### Consignes
**1.** Recopiez mot pour mot le passage du billet sur Platon qui va de « Alain n’aimait pas » jusqu'à « bousculent les passants. » inclus.
**2.** Écrivez la suite du billet sur Platon, en reprenant juste après sa dernière phrase.

### Texte
::::::::::
Platon

Billet n°6 – 20 juin 1958. Version pdf.

Alain n’aimait pas lire les pages que Platon a écrites contre la démocratie. Il y voyait surtout le mépris aristocratique et le radical en lui se révoltait. Ces pages nous irritent, il est vrai, parce qu’elles nous condamnent tous. Nous nous reconnaissons dans ce régime bariolé comme un manteau multicolore, digne de la curiosité des femmes et des enfants, que Platon décrit d’après Athènes. Personne n’y gouverne car personne ne s’y gouverne. Autant de partis que d’humeurs, c’est-à-dire plus que d’individus ; autant d’opinions que d’intérêts ou de modes changeantes ; c’est au surplus une foire aux constitutions, où l’amateur n’a que l’embarras du choix. Cette diversité est séduisante et cette liberté sans frein plaît d’abord. Les bêtes mêmes en profitent, car dans ce régime, les chiennes ressemblent à leurs maîtresses et les ânes bousculent les passants.
::::::::::
### Données extraites
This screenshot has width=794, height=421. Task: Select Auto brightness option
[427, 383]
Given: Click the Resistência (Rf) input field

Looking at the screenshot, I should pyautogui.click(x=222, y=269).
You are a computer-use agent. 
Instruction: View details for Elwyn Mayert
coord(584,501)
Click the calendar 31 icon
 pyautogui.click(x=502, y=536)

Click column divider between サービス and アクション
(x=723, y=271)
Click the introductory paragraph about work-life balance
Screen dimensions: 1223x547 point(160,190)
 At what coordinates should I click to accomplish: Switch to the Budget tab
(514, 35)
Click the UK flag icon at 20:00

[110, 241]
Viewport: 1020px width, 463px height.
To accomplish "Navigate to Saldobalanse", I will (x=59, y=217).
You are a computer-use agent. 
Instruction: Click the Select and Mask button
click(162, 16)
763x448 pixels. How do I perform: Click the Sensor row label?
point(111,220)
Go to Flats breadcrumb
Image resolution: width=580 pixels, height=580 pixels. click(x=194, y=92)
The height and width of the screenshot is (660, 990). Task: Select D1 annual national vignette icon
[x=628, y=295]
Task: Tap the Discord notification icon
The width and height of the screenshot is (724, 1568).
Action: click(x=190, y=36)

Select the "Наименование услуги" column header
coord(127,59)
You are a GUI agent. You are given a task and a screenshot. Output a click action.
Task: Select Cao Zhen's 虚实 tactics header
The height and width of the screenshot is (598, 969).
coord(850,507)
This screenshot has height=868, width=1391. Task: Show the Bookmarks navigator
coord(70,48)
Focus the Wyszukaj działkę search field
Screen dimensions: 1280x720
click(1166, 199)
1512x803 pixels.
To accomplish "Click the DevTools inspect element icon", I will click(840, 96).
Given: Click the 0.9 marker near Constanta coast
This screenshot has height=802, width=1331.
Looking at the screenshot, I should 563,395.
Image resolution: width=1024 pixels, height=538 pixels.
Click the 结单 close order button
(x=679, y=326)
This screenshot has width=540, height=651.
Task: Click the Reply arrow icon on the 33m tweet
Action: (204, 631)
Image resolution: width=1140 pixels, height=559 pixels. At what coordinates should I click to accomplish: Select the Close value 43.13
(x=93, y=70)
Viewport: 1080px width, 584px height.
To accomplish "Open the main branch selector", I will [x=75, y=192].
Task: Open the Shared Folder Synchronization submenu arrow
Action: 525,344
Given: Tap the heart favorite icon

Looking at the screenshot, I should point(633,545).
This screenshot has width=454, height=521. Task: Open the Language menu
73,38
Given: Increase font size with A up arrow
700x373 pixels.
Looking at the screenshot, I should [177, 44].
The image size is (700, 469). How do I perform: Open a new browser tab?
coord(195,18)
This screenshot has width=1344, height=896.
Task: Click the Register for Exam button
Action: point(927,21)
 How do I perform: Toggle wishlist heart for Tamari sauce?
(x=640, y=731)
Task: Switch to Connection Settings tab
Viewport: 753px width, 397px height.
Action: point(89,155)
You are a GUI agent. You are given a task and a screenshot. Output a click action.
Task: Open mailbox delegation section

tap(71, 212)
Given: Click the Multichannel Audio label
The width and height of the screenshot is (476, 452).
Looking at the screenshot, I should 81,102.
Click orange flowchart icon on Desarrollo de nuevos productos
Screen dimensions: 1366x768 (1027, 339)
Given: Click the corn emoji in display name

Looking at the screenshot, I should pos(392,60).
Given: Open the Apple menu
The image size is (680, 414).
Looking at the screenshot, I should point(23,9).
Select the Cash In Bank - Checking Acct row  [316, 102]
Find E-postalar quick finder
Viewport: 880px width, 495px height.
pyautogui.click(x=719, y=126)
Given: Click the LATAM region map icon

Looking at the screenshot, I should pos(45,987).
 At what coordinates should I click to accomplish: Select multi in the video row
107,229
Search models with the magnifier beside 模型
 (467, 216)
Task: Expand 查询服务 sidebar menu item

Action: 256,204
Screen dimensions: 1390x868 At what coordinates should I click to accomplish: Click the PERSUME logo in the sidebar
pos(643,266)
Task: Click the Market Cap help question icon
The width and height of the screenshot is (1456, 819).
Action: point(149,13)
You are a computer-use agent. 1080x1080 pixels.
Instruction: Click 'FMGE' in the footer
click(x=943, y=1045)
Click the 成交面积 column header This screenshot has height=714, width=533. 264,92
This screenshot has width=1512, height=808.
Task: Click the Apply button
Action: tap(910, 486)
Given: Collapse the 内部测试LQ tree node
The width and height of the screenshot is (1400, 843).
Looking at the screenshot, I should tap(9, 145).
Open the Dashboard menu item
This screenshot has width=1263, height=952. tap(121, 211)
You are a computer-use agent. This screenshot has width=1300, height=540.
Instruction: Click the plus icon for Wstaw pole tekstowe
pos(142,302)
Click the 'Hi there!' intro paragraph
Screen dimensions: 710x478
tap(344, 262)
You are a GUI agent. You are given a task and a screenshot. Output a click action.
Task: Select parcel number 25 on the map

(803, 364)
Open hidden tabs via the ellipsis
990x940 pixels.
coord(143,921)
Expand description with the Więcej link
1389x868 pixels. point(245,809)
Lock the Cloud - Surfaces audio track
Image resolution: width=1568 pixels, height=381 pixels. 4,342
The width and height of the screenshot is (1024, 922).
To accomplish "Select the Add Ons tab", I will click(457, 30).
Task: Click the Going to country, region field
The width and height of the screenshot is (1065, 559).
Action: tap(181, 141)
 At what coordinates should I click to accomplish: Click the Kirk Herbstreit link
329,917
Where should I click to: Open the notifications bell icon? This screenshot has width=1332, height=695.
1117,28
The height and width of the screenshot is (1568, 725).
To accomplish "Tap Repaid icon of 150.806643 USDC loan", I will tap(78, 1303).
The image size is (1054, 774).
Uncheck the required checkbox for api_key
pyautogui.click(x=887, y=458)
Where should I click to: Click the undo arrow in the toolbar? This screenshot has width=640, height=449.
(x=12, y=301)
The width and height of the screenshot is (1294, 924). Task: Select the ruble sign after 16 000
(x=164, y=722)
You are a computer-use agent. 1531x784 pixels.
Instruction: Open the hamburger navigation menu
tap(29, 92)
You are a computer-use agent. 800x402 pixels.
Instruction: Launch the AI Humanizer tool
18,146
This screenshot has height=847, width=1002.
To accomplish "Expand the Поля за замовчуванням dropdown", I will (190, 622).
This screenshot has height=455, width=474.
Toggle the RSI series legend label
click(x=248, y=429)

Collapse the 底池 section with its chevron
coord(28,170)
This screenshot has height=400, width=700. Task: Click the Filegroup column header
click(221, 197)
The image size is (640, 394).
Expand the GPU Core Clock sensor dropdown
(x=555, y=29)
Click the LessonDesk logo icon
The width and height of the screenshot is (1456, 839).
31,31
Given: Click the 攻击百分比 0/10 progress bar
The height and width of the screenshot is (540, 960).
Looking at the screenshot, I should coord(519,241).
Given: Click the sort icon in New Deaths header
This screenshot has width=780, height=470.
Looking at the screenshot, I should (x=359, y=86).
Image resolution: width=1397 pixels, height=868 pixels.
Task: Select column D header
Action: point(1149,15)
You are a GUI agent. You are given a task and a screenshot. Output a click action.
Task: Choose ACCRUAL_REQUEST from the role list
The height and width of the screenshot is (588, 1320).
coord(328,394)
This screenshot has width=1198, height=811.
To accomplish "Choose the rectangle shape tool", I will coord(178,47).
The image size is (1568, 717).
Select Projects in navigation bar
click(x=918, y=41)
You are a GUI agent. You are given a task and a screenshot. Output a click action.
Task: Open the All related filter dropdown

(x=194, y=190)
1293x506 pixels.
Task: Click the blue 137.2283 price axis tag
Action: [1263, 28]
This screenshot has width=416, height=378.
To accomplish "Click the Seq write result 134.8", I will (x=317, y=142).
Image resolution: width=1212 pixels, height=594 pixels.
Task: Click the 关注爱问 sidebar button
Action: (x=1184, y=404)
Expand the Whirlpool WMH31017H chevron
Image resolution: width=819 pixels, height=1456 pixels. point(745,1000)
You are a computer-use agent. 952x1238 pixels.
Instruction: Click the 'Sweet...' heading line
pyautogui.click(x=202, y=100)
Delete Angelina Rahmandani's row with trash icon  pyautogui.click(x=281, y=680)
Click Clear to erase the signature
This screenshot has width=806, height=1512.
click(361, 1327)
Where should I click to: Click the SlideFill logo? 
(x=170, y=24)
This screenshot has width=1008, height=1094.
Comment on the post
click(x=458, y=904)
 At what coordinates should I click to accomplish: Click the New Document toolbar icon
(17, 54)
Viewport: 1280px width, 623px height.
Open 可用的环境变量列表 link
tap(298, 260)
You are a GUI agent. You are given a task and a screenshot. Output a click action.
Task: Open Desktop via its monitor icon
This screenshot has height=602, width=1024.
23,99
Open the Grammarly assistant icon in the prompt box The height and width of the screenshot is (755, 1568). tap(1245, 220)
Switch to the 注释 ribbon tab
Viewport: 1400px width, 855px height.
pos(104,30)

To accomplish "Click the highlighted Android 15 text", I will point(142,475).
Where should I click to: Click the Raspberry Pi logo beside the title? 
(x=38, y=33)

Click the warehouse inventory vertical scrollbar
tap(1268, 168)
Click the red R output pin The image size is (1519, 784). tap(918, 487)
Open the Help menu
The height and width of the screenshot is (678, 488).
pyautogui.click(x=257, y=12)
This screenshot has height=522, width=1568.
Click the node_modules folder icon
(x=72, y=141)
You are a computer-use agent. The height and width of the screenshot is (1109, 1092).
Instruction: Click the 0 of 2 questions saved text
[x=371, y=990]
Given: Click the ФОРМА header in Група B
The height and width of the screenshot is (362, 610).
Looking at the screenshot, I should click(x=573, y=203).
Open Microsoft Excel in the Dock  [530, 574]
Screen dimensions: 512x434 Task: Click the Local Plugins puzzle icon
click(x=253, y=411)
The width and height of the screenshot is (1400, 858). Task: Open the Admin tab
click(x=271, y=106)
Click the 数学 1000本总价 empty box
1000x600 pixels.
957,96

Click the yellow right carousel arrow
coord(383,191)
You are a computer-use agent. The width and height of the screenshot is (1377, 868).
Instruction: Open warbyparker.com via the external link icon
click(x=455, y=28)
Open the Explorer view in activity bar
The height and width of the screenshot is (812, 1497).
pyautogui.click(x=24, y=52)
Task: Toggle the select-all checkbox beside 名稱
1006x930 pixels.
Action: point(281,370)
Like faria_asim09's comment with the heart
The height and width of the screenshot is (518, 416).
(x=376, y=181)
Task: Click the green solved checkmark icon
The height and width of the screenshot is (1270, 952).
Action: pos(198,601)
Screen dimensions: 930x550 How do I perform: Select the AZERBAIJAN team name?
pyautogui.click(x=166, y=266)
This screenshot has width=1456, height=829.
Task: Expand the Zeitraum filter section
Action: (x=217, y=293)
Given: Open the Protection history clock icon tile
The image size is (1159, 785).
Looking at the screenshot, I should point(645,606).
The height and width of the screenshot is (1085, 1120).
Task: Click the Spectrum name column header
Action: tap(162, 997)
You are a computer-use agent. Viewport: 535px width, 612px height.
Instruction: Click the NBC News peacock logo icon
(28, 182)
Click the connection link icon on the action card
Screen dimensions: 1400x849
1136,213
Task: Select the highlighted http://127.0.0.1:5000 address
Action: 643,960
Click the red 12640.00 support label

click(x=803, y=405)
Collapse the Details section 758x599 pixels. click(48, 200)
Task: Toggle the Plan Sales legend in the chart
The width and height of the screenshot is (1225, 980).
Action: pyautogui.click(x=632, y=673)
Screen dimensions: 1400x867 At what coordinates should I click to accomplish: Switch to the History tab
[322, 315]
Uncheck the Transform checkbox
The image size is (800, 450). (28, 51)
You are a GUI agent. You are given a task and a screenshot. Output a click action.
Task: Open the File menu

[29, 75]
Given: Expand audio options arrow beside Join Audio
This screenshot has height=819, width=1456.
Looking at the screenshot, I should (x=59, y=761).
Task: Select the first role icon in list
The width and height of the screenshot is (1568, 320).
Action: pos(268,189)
::::::::::
### Réponses
**1.**
Alain n’aimait pas lire les pages que Platon a écrites contre la démocratie. Il y voyait surtout le mépris aristocratique et le radical en lui se révoltait. Ces pages nous irritent, il est vrai, parce qu’elles nous condamnent tous. Nous nous reconnaissons dans ce régime bariolé comme un manteau multicolore, digne de la curiosité des femmes et des enfants, que Platon décrit d’après Athènes. Personne n’y gouverne car personne ne s’y gouverne. Autant de partis que d’humeurs, c’est-à-dire plus que d’individus ; autant d’opinions que d’intérêts ou de modes changeantes ; c’est au surplus une foire aux constitutions, où l’amateur n’a que l’embarras du choix. Cette diversité est séduisante et cette liberté sans frein plaît d’abord. Les bêtes mêmes en profitent, car dans ce régime, les chiennes ressemblent à leurs maîtresses et les ânes bousculent les passants.

**2.**
Mais la démocratie est surtout la proie des orateurs et des sophistes. Ceux-ci flattent le peuple, sans souci du vrai et du bien commun. Ils savent comment séduire les assemblées. Ils sont experts dans l’art d’apprivoiser la foule, ce gros animal dont les passions violentes sont déchaînées ou calmées par des discours. Alors vient le temps où le peuple désespéré se choisit un protecteur et, fanatique, se livre au tyran. Et le peuple épouvanté se réveille un matin dans la peur et dans le crime.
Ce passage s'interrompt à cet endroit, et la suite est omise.